Astro cli는 Airflow 세팅을 위한 일종의 프레임워크라고 보면 될 듯하다. 이 툴을 이용해서 초기화하면 웹 프레임워크 (리액트나 뷰처럼) 테스트부터 세팅에 필요한 기초적인 디렉토리 구조와 일부 코드들이 제공된다.

리눅스 환경에서 설치했으므로

curl -sSL install.astronomer.io | sudo bash -s

와 같이 설치해주었다.

설치 후에 초기화를 위해

  ~/coding/MLOps_study/week9 on   main ?2 ──────  max-env at  21:19:21 ─╮
❯ astro dev init                                                             ─╯
Initialized empty Astro project in /home/max/coding/MLOps_study/week9

astro dev init 을 진행해준다.

이를 진행해주면

위 사진과 같은 디렉토리 구조가 형성된다.

참고하는 강의(Complete MLOps Bootcamp With 10+ End to End ML Projects)에서 강사는

여담

API -> Transformation(python code) -> (JSON 포맷) -> LOAD -> DB 의 파이프라인을 소개하고 있고 본 강의에서는 DB를 컨테이너애서 사용하고자 하나, 한 가지 덧붙이자면 실제 DB를 운영하고자 한다면 도커 컨테이너는 그닥 좋은 선택은 아니다.
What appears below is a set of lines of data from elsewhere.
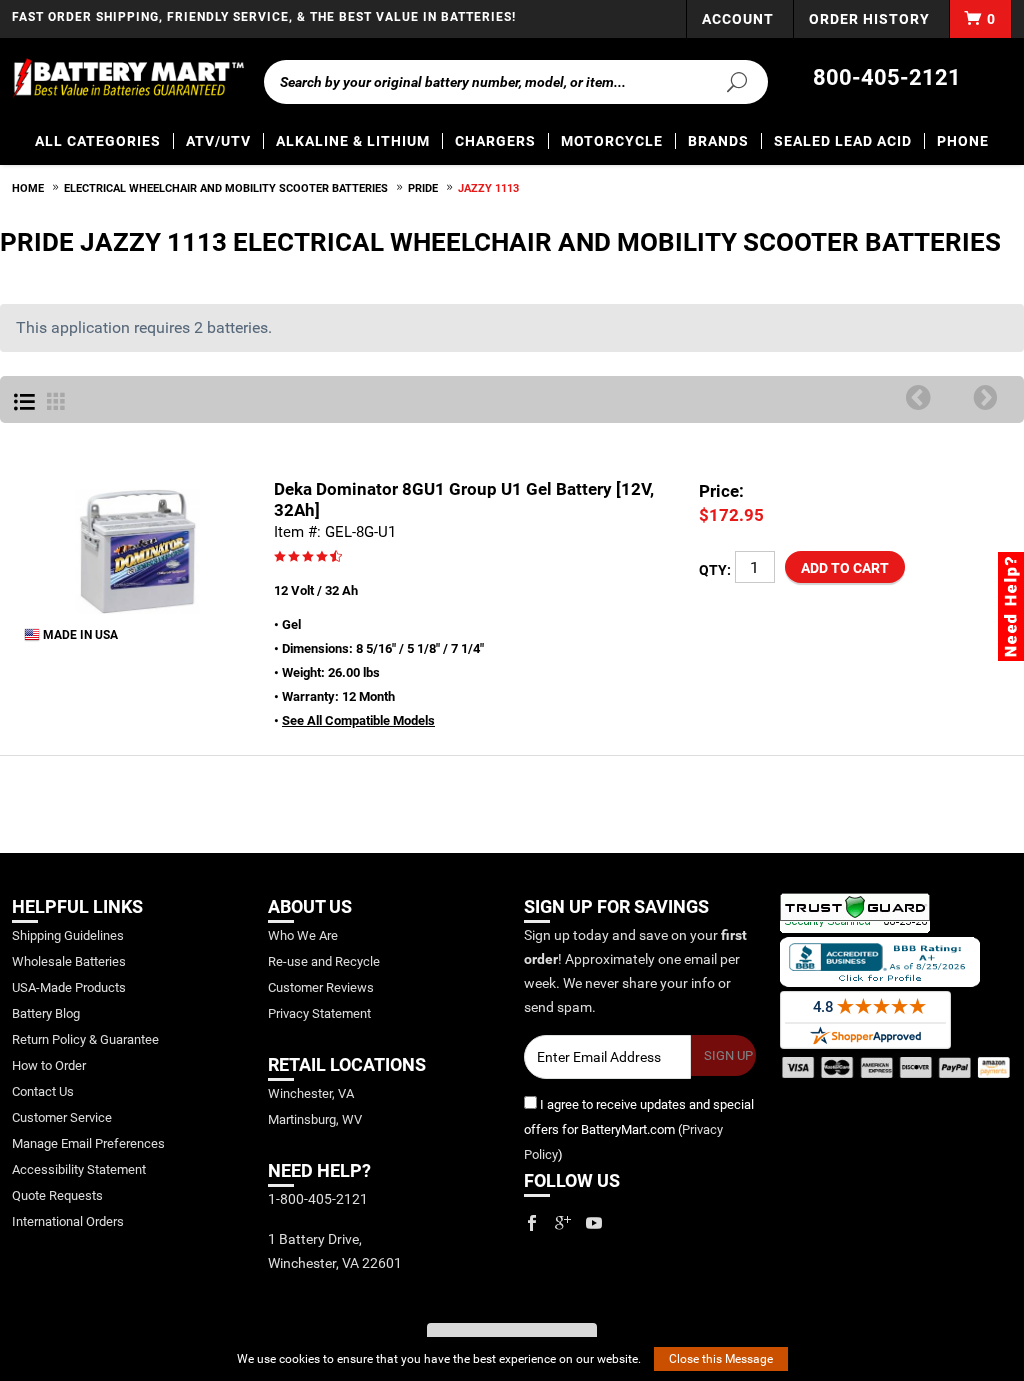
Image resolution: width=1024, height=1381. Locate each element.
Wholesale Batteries (69, 961)
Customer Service (62, 1117)
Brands (718, 141)
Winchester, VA (311, 1093)
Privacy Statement (319, 1013)
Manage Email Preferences (88, 1143)
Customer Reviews (321, 987)
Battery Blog (46, 1013)
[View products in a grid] (56, 403)
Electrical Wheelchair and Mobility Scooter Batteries (226, 188)
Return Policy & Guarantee (85, 1039)
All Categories (98, 141)
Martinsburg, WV (315, 1119)
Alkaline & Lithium (353, 141)
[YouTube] (594, 1223)
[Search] (731, 81)
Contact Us (43, 1091)
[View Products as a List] (24, 403)
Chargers (495, 141)
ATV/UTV (218, 141)
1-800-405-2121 (318, 1199)
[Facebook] (532, 1223)
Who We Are (303, 935)
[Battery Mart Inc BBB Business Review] (880, 960)
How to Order (49, 1065)
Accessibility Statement (79, 1169)
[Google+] (563, 1223)
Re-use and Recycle (324, 961)
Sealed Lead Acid (843, 141)
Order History (869, 19)
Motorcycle (612, 141)
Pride (423, 188)
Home (28, 188)
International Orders (68, 1221)
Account (738, 19)
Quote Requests (57, 1195)
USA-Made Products (69, 987)
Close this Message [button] (721, 1359)
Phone (963, 141)
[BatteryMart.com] (128, 78)
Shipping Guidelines (68, 935)
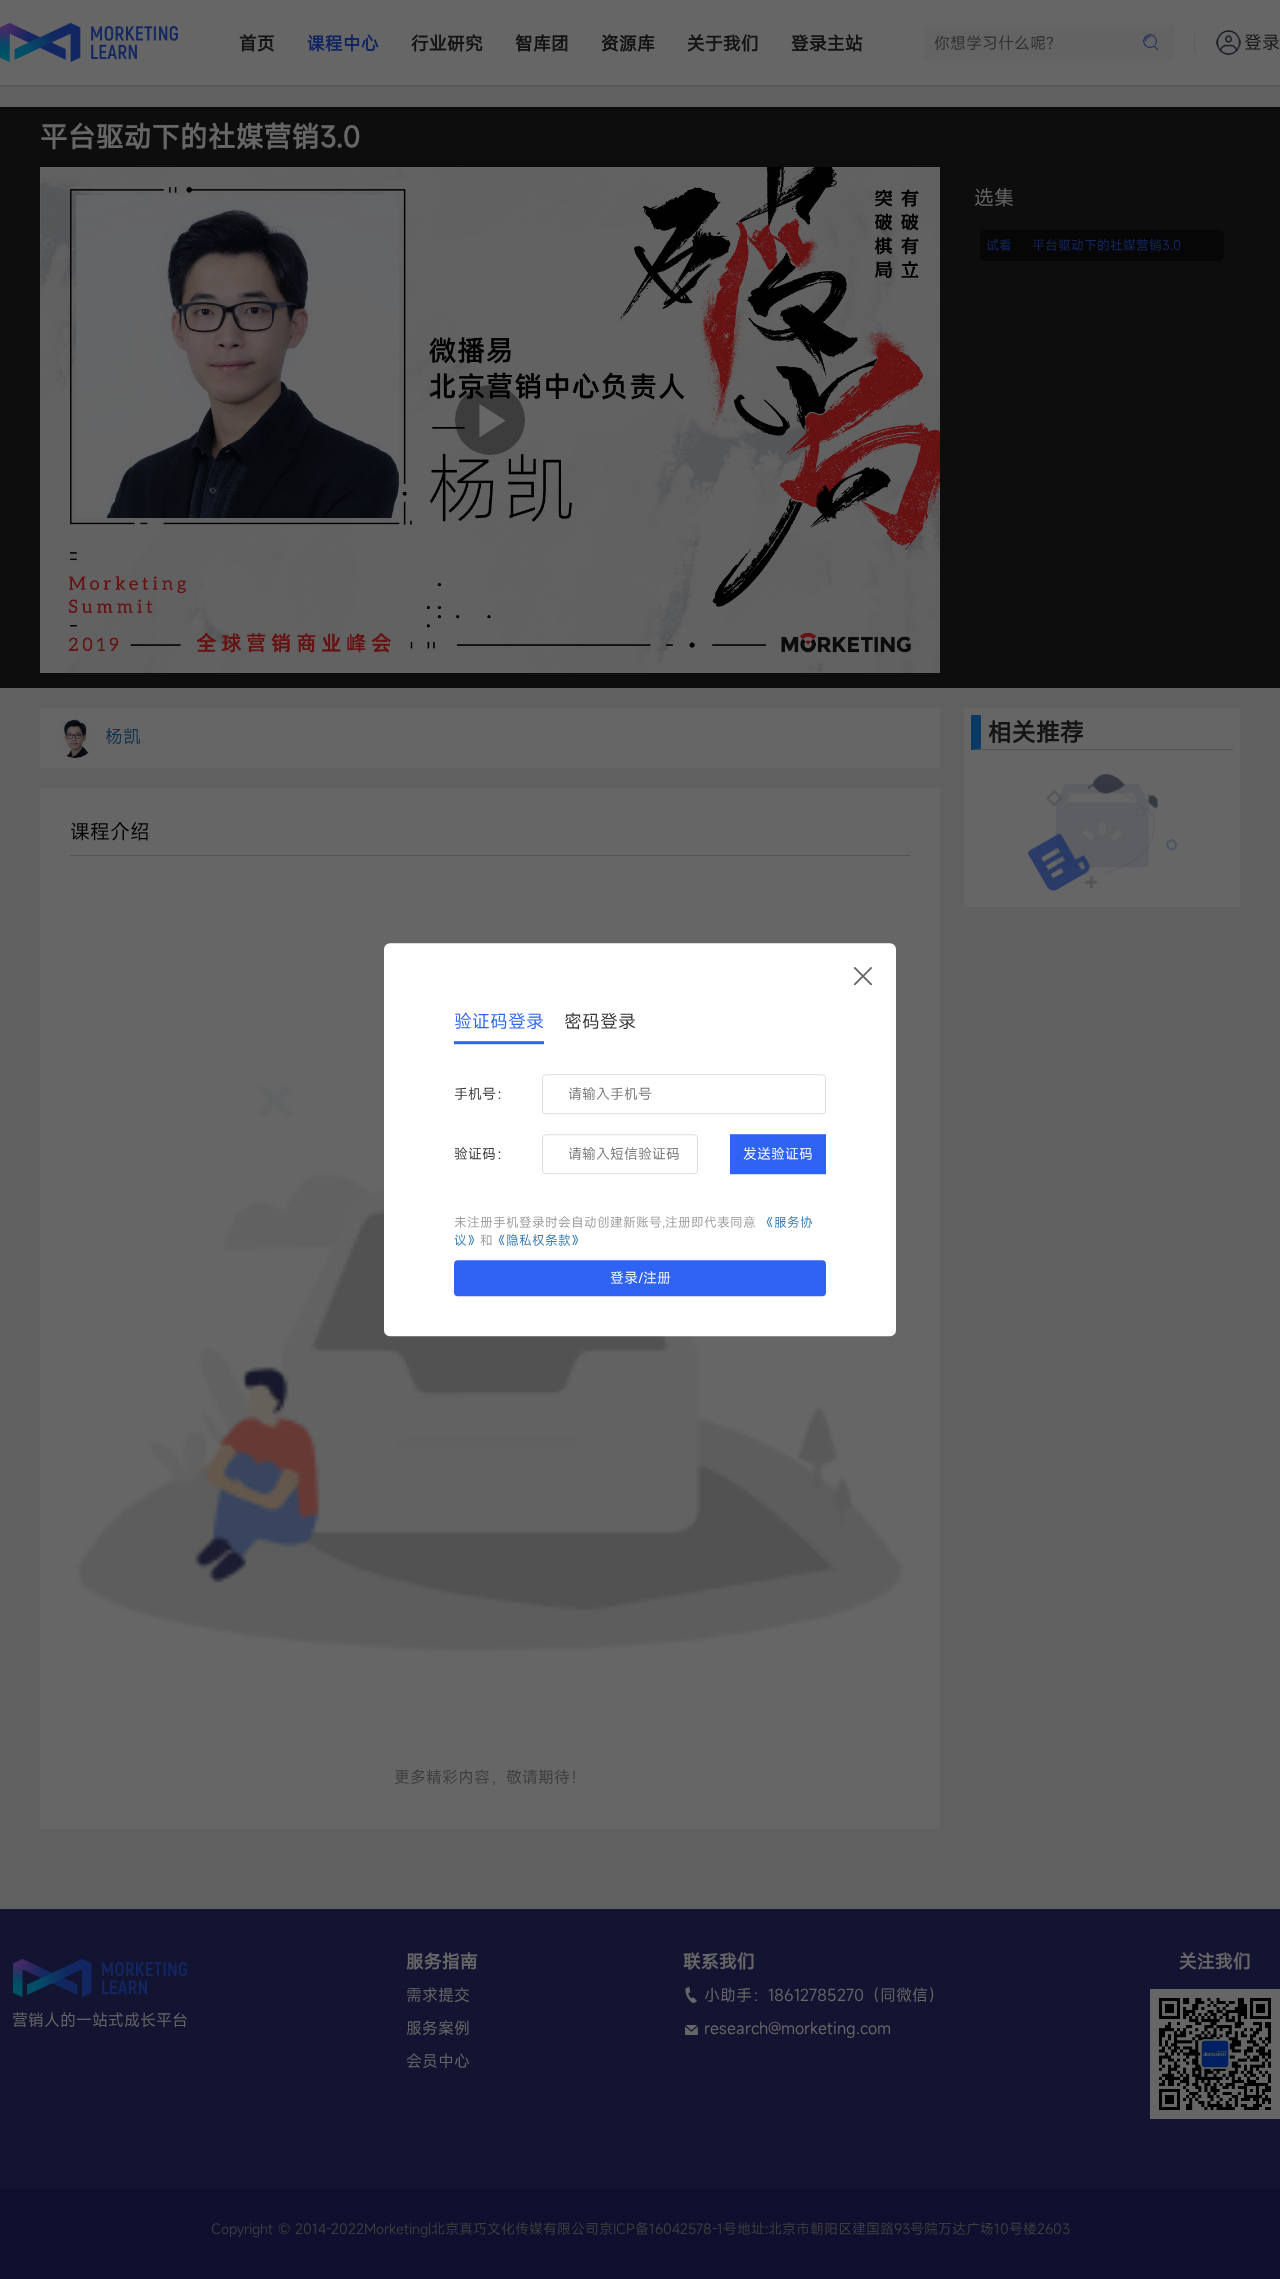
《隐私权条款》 (538, 1240)
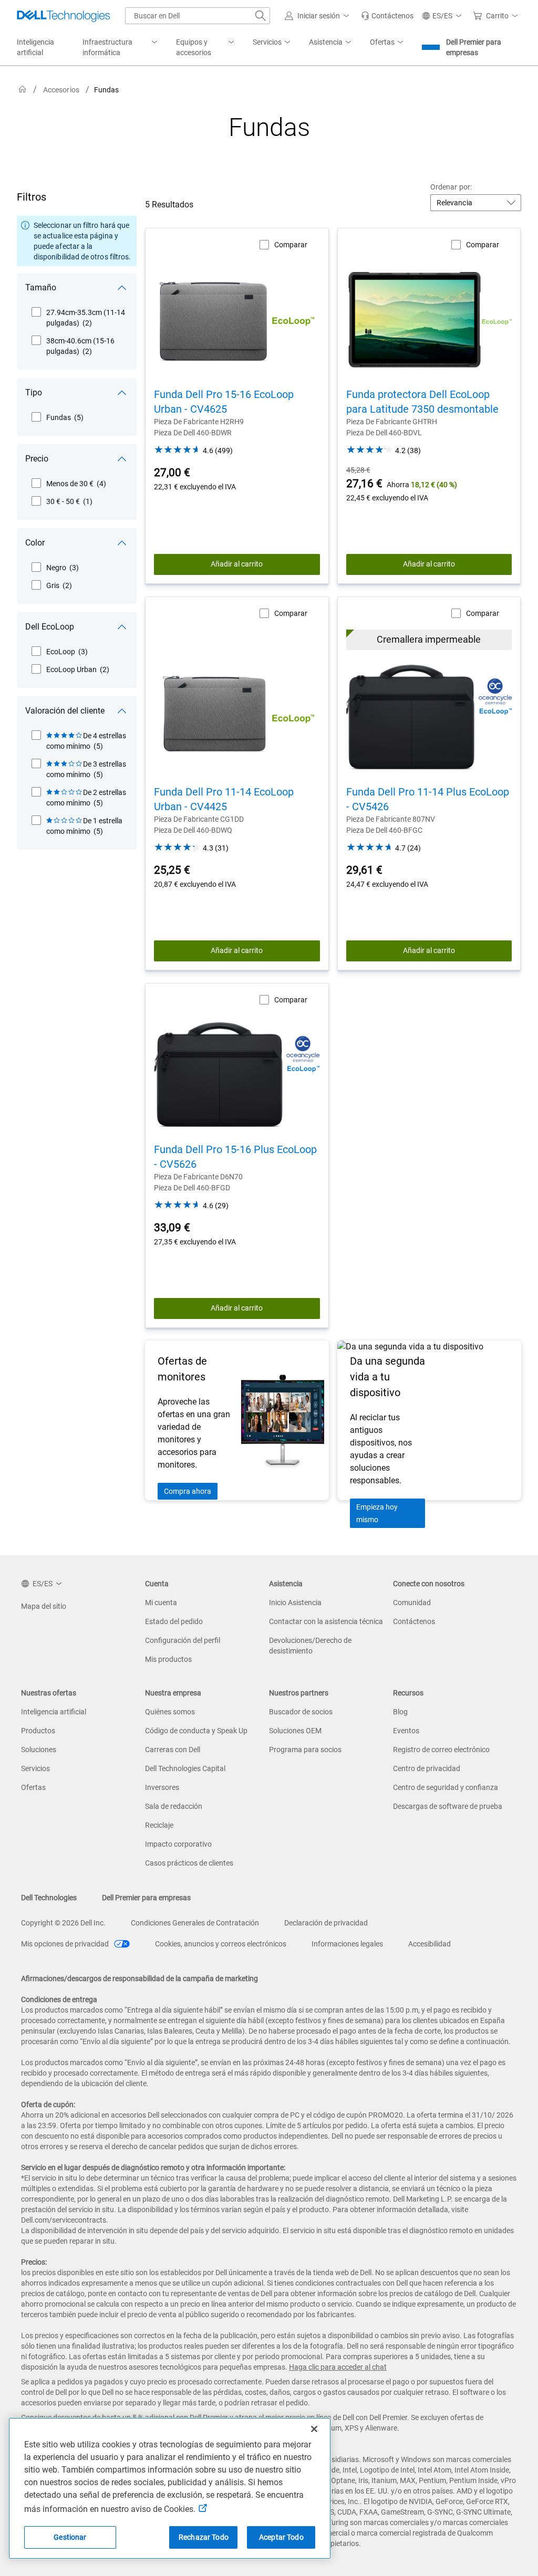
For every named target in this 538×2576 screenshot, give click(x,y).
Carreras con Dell (172, 1749)
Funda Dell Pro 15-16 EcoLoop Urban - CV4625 (224, 401)
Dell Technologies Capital (185, 1768)
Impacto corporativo (178, 1844)
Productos (38, 1730)
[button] (319, 15)
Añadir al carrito (237, 564)
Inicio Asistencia (295, 1602)
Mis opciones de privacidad (65, 1944)
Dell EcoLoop (49, 627)
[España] (22, 89)
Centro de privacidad (426, 1768)
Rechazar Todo (204, 2537)
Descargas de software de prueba (447, 1806)
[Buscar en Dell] (260, 16)
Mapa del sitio (43, 1606)
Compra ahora (187, 1491)
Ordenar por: (451, 187)
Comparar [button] (290, 244)
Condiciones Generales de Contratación (195, 1923)
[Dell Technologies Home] (64, 15)
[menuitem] (121, 47)
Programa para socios (305, 1749)
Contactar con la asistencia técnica (326, 1621)
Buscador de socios (301, 1712)
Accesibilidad (429, 1944)
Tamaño (40, 287)
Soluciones (38, 1749)
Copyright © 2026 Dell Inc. (63, 1923)
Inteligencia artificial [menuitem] (35, 47)
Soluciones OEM (295, 1730)
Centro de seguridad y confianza (445, 1787)
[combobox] (197, 15)
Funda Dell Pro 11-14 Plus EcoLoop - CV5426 (427, 799)
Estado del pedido (174, 1621)
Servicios (35, 1768)
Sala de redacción (173, 1806)
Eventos (406, 1730)
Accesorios (61, 90)
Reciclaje (159, 1825)
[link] (387, 15)
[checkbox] (78, 318)
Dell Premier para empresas (473, 47)
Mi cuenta (161, 1602)
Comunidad (412, 1602)
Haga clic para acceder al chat (338, 2367)
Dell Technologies (49, 1897)
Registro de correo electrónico (441, 1749)
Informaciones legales (347, 1944)
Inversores (162, 1787)
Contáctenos (414, 1621)
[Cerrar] (314, 2429)
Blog (400, 1712)
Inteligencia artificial (53, 1712)
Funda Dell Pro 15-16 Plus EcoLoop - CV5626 (235, 1156)
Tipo (33, 392)
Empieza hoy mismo (377, 1513)
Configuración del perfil (182, 1640)
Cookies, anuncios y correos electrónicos (220, 1944)
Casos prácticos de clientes (189, 1863)
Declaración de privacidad (326, 1923)
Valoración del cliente (65, 711)
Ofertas (33, 1787)
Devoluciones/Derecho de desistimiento (310, 1645)
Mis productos (168, 1659)
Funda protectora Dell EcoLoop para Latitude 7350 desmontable (422, 401)
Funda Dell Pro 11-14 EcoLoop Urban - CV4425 (224, 799)
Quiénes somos (170, 1712)
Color (35, 543)
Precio (36, 459)
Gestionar (70, 2537)
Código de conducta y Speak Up (196, 1730)
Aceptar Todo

파이프라인을 테스트하는 용도로는 괜찮으나 도커 컨테이너는 기본적으로 데이터를 지속시키고 안정적으로 유지하기보단 분리된 환경의 프로그램을 틀을 이용해 빠르게 찍어내고 운영할 수 있는 것에 가깝다.

애초에 바인드 마운트를 쓰지 않는 이상 컨테이너가 삭제되면 데이터는 날아가고, --rm 옵션을 붙였다면 컨테이너는 중지되기만 해도 날아가는 가변적인 것이니...게다가 로컬에 의존하게 되는 바인드 마운트를 테스트 밖의 범위에서 쓰는 것도 바람직하지 않으니 실 운영에서는 DB서버를 컨테이너가 아닌 따로 두는 것을 권장하는 편이며, 현재도 그렇게 하고 있다. (성능 이슈도 있고)

그러나 학습이나 테스트용으로 여러가지 애플리케이션의 상호작용을 테스트하고자 한다면 컨테이너와 도커 컴포즈는 꽤 괜찮은 선택이다.

Airflow Hooks

Airflow에서 Hook이란 커스텀하게 로직을 구현하거나 외부 시스템의 푸시 작업 흐름을 만들 때 사용하는 것이다. Webhook에서의 hook과 의미적으로 크게 다르지는 않아보인다.

강의에서는 Postgres 접근을 위한 훅을 사용하는데 Mysql에서도 가능하다.

따로 더 말할 것은 없고 그냥 쉽게 접근하게 해주는 무언가라서

from airflow.providers.postgres.hooks.postgres import PostgresHook

이 친구를 잘 써주면 되는것이다.

파이프라인

파이프라인을 요약하자면

테이블이 없으면 만들고
API로 데이터를 추출해오고(추출 파이프라인, 여기서는 NASA API 사용)
필요한 정보로 적절히 변환해주고
DB로 적재해준다.(여기서는 적재 공간으로 컨테이너에서 구르는 postgres 사용)
그리고 데이터를 검증해주고
마지막으로 태스크 의존성을 검증하는 과정이다.

코드로 본다면

from airflow import DAG
from airflow.providers.http.operators.http import SimpleHttpOperator
from airflow.decorators import task
from airflow.providers.postgres.hooks.postgres import PostgresHook
from airflow.utils.dates import days_ago
import json


## Define the DAG
with DAG(
    dag_id='nasa_apod_postgres',
    start_date=days_ago(1),
    schedule_interval='@daily',
    catchup=False

) as dag:

    ## step 1: Create the table if it doesnt exists

    @task
    def create_table():
        ## initialize the Postgreshook
        postgres_hook=PostgresHook(postgres_conn_id="my_postgres_connection")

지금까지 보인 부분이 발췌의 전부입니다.